Every single night my 5 and 7 year old are waking up between 2-3am. They dont go back to sleep and as im trying to i keep hearing them chat and whispering. I get increasingly frustrated as the nights go on. Now ive put one in my bed and im downstairs, so frustrated as im back to the bastard settee. I will not sleep with as they would love that and no doubt do it all the more. I wish i could stand not putting one in to my bed altogether, but after trying for two weeks and seeing me snapping at 3am and shouting, i realised it wasnt acceptable for my neighbours to also be forced awake by all of us!

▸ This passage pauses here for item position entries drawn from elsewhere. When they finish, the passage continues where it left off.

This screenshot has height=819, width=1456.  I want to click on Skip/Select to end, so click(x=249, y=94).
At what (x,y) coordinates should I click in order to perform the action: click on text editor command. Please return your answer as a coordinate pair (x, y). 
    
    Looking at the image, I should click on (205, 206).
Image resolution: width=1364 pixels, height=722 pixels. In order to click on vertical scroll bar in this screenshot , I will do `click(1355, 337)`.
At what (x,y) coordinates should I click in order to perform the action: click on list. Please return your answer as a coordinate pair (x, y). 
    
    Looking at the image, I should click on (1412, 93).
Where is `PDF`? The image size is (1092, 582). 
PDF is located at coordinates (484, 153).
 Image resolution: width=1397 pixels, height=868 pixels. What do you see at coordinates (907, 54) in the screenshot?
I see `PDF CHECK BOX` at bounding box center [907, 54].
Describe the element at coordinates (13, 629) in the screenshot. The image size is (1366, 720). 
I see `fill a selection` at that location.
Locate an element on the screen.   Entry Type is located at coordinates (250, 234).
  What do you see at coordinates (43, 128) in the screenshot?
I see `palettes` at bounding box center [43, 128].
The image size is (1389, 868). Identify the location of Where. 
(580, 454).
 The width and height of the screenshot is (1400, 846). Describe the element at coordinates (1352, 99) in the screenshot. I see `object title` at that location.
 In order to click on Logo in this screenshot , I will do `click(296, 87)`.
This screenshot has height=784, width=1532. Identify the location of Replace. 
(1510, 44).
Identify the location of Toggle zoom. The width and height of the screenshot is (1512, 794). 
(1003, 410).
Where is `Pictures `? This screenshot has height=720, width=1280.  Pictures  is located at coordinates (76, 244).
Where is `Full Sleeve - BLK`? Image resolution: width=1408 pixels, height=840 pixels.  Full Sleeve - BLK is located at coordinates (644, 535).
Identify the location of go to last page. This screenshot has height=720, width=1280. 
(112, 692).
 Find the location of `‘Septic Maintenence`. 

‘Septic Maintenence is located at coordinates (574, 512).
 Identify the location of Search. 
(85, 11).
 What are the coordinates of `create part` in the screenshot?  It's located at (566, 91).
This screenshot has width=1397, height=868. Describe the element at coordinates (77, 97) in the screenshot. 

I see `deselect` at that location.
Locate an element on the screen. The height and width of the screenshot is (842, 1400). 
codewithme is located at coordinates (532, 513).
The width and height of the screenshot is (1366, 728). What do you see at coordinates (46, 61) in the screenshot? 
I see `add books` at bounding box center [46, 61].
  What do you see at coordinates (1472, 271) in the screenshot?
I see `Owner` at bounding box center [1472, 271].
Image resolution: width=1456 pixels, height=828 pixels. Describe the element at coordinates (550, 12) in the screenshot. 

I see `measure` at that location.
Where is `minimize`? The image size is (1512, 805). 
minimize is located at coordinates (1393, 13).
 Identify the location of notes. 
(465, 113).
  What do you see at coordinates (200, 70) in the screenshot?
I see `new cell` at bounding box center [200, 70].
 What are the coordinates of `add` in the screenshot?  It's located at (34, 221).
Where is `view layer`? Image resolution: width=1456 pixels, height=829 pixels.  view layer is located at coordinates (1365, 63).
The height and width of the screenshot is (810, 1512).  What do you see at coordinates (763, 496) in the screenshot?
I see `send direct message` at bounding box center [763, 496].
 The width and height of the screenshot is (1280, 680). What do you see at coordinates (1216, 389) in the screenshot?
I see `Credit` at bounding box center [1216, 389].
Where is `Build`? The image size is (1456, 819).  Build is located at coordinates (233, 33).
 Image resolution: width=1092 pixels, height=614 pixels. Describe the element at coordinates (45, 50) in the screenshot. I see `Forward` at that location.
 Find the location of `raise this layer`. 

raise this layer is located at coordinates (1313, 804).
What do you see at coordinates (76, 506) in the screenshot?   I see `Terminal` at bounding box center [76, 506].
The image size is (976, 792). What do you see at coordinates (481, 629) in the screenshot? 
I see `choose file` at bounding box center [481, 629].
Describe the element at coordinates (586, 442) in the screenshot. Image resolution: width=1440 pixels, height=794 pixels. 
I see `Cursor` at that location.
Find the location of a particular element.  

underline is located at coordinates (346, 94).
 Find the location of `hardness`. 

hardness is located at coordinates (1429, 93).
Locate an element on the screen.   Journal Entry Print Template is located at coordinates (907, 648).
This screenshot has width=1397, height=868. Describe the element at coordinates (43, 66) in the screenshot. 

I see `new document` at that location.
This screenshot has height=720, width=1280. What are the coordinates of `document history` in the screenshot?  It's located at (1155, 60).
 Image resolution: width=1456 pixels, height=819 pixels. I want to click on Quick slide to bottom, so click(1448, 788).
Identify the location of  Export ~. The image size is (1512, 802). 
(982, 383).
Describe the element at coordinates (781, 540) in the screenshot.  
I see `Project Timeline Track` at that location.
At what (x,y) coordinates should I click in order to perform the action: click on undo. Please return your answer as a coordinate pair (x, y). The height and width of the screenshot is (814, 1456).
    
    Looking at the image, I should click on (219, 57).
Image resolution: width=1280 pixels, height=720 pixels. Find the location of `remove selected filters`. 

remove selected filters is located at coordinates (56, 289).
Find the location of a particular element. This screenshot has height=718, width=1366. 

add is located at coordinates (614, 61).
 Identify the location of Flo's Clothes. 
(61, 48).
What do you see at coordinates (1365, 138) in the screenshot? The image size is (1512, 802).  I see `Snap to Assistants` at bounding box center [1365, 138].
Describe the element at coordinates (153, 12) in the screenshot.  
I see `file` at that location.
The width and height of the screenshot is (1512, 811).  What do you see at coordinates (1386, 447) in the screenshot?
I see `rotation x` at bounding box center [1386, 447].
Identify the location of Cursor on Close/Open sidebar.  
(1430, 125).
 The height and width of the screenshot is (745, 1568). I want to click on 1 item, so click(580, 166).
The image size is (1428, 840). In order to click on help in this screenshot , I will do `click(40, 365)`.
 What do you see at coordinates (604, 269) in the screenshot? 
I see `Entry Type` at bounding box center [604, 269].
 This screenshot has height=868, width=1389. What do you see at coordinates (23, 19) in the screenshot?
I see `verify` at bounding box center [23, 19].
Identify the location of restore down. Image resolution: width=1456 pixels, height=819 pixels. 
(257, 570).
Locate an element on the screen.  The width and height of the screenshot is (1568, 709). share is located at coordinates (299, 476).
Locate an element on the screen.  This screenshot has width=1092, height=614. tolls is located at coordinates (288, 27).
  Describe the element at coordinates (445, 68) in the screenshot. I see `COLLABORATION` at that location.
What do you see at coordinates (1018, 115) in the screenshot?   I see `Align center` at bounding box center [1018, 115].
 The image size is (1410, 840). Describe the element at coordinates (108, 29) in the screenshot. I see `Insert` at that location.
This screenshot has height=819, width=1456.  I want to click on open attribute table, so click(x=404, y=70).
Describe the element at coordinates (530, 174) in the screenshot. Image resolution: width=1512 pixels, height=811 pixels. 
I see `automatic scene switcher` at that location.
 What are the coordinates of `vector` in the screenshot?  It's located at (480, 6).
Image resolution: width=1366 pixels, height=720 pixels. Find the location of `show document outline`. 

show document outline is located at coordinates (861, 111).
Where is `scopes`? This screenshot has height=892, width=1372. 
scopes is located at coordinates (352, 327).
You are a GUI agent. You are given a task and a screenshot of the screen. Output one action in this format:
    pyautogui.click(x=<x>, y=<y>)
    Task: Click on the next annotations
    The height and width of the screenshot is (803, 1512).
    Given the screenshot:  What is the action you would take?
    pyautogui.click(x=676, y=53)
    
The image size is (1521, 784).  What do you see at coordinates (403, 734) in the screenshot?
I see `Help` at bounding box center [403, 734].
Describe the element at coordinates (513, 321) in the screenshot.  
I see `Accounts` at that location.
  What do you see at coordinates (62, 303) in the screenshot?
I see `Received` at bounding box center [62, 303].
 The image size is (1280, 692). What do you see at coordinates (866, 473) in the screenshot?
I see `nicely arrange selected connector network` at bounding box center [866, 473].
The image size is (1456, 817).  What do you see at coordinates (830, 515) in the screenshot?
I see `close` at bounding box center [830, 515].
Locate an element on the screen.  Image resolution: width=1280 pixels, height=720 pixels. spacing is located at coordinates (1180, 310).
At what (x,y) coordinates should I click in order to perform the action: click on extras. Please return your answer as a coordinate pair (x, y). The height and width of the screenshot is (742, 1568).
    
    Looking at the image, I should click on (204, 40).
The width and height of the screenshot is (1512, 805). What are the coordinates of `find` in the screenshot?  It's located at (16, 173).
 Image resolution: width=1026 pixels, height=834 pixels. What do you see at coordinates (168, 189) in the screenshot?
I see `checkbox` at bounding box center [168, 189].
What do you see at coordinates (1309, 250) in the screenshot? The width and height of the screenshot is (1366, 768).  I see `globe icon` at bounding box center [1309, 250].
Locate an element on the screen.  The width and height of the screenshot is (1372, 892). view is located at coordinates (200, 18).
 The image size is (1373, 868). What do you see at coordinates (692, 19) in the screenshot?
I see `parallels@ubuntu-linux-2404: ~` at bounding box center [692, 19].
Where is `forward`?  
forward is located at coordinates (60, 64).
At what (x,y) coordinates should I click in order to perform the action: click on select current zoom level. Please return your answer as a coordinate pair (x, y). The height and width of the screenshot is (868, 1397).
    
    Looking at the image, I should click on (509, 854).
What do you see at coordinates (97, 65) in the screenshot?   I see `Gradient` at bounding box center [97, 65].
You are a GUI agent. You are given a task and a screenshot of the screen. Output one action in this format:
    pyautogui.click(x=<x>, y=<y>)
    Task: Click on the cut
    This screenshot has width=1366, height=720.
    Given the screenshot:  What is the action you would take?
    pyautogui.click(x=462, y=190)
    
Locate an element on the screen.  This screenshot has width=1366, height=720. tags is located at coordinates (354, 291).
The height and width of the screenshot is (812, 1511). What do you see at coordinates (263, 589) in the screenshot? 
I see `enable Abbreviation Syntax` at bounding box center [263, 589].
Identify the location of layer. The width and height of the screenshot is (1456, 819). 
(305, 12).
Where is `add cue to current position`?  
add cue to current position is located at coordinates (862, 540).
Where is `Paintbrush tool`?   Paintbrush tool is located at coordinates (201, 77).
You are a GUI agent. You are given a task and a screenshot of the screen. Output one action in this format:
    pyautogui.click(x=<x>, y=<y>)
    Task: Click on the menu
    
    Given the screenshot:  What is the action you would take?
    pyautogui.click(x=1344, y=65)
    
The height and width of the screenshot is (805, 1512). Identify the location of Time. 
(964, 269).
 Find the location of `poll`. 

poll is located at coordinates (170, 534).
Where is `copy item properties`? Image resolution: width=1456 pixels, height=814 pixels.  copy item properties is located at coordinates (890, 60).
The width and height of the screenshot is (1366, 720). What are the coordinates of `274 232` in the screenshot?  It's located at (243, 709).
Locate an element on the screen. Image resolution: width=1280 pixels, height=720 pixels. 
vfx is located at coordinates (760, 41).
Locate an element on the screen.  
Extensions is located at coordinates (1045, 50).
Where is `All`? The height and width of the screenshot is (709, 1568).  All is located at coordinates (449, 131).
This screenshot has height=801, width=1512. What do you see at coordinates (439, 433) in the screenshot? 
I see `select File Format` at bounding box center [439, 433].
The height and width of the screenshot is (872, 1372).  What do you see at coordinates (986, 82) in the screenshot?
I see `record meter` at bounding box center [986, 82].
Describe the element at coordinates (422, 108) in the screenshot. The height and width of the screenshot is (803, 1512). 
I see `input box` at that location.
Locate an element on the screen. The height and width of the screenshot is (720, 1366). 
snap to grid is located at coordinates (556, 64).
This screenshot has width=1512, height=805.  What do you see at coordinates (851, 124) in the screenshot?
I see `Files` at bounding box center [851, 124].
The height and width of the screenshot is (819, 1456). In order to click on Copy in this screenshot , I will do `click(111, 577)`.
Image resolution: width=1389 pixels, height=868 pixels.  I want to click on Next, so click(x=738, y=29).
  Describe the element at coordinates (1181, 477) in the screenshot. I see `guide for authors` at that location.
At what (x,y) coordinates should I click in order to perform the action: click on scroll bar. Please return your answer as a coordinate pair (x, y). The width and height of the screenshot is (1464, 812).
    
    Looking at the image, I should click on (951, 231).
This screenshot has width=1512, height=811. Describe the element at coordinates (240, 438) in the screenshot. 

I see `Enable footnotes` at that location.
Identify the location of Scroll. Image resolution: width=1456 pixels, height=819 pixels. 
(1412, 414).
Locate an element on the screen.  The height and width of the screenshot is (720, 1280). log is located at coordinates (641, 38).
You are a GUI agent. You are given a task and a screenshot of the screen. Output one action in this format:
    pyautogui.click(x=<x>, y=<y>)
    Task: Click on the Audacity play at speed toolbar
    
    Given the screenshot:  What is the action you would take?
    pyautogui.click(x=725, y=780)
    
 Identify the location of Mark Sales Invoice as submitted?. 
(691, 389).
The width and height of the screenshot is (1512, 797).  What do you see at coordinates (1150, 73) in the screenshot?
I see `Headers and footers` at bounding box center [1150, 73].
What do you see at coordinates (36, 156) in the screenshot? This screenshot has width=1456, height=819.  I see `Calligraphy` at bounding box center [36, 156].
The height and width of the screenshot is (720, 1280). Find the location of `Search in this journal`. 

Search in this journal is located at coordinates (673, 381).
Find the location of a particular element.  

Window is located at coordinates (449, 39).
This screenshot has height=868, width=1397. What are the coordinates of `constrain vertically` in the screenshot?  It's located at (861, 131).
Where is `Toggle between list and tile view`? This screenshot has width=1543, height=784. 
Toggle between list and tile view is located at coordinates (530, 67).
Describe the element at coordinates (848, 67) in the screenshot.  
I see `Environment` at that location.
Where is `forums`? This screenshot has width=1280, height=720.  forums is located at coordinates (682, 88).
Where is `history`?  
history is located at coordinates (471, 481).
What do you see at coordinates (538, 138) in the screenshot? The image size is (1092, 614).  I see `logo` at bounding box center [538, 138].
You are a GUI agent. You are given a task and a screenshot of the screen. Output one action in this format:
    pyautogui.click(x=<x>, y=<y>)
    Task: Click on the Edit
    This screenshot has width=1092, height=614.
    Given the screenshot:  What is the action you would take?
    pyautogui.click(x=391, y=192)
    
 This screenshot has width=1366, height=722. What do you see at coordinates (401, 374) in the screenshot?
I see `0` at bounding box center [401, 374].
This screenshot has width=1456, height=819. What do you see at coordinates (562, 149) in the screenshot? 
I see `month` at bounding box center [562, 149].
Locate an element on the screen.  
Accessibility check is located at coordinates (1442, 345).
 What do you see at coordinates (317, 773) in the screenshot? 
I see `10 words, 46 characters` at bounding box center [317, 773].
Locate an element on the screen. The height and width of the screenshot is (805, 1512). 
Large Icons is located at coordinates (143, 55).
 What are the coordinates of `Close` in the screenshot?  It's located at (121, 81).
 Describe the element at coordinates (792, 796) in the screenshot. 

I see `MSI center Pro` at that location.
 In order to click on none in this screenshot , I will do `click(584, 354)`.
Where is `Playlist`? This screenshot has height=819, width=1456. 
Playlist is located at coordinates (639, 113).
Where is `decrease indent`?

Aibu to think a 5 and 7 year old should be able to sleep right through the night and i should be able to get at least 1 night a week to sleep properly before having to deal with the following day?
My patience has well and truly gone.

My 5 year old goes to bed between 7:15-7:45 and my 7 year old between 8:30-8:45 depending on how quickly 5yo falls asleep.
They did go at a reasonable time together but that ended up where they were awake until 12am messing about and again, i couldnt sleep.
I now find i struggle to go to sleep knowing theyre going to wake up. Then my eyes cant take anymore, i start dozing and then there is crash bang wallop and theyre up!!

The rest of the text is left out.